Barrack, a billionaire real-estate investor who led President Donald Trump’s inaugural committee and frequently advocates for Trump, issued the denial through a lawyer in response to accusations by prosecutor Domenico Fiordalisi in the town of Tempio Pausania, on the island of Sardinia.
The prosecutor had said in a May 4 filing seen by Bloomberg that Barrack was the head and promoter of the tax scheme that involved the 2012 sale of properties to Qatar.
The lawyer for Barrack and Colony, Daniel Petrocelli of O’Melveny & Myers, said the Luxembourg investment company that Colony used for the transaction paid all taxes owed under Luxembourg and European Union law. “The Prosecutor’s claim was without any basis and was asserted even though Italy was not the applicable taxing jurisdiction under the operative treaties and rules existing in the European Union,” he said in a statement to Bloomberg.

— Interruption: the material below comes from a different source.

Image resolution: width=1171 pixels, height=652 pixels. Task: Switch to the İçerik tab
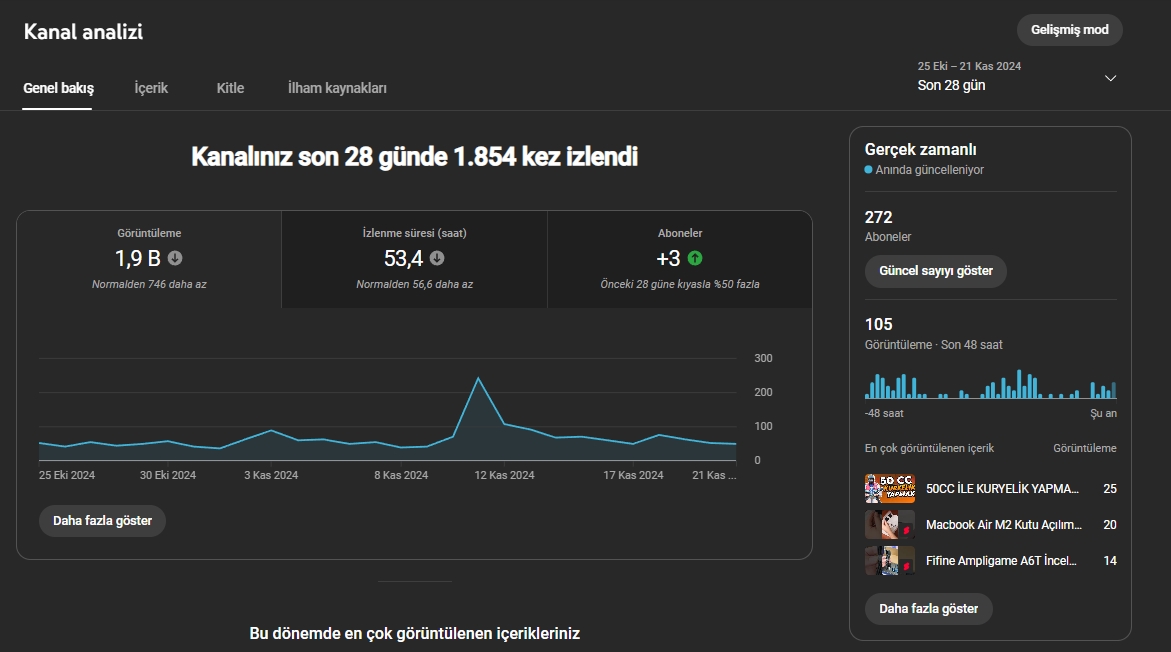[151, 88]
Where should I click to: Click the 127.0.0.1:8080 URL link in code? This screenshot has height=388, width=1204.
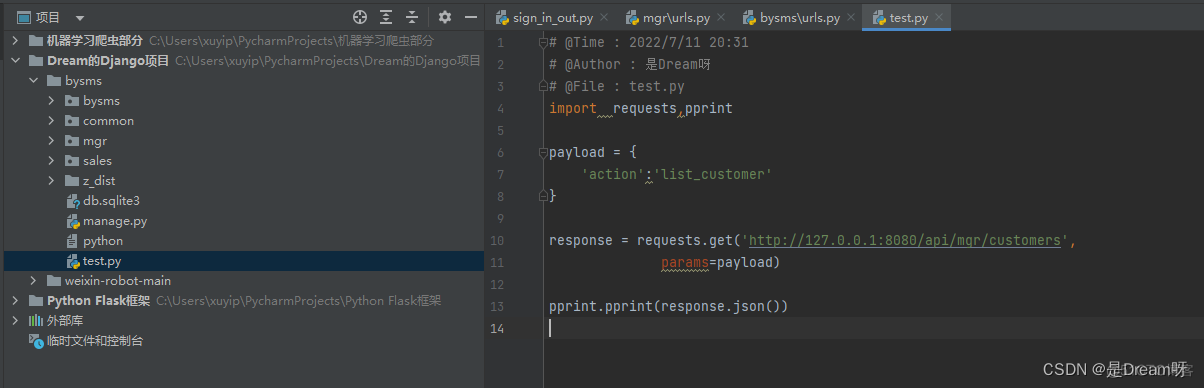pyautogui.click(x=904, y=240)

To avoid a prolonged dispute, a Colony investment company settled with Italian tax authorities last year, paying 22.7 million euros, Barrack’s lawyer said. However, that didn’t put an end to the criminal probe.
Neither Barrack, 70, nor the 32 other individuals and companies named as suspects by the prosecutor in the filing, have been charged with any crime. The prosecutor’s 24-page filing is a notice that he’s concluded a preliminary investigation and marks the final stage before he can request formal indictments. The document replaces a previous notice the prosecutor had filed in October.
If the case were to proceed, a judge would be asked to rule on the prosecutor’s request to pursue a criminal trial. The Guardian reported on the probe on May 29.
The investigation focuses on Colony’s sale of four hotels, a golf course, marina and some undeveloped land on Sardinia’s Costa Smeralda to Qatar Holding, the investment arm of the Persian Gulf country’s sovereign-wealth fund. According to the prosecutor, Barrack and others used a Luxembourg company to artificially load their Sardinia firm with debt, falsely reducing the taxes due from the resort sale.
In response, Barrack’s lawyer said, “The use of Luxembourg companies to conduct business throughout the European Union is common and perfectly lawful.” Colony was advised in the transactions “by the most sophisticated international legal and accounting professionals.”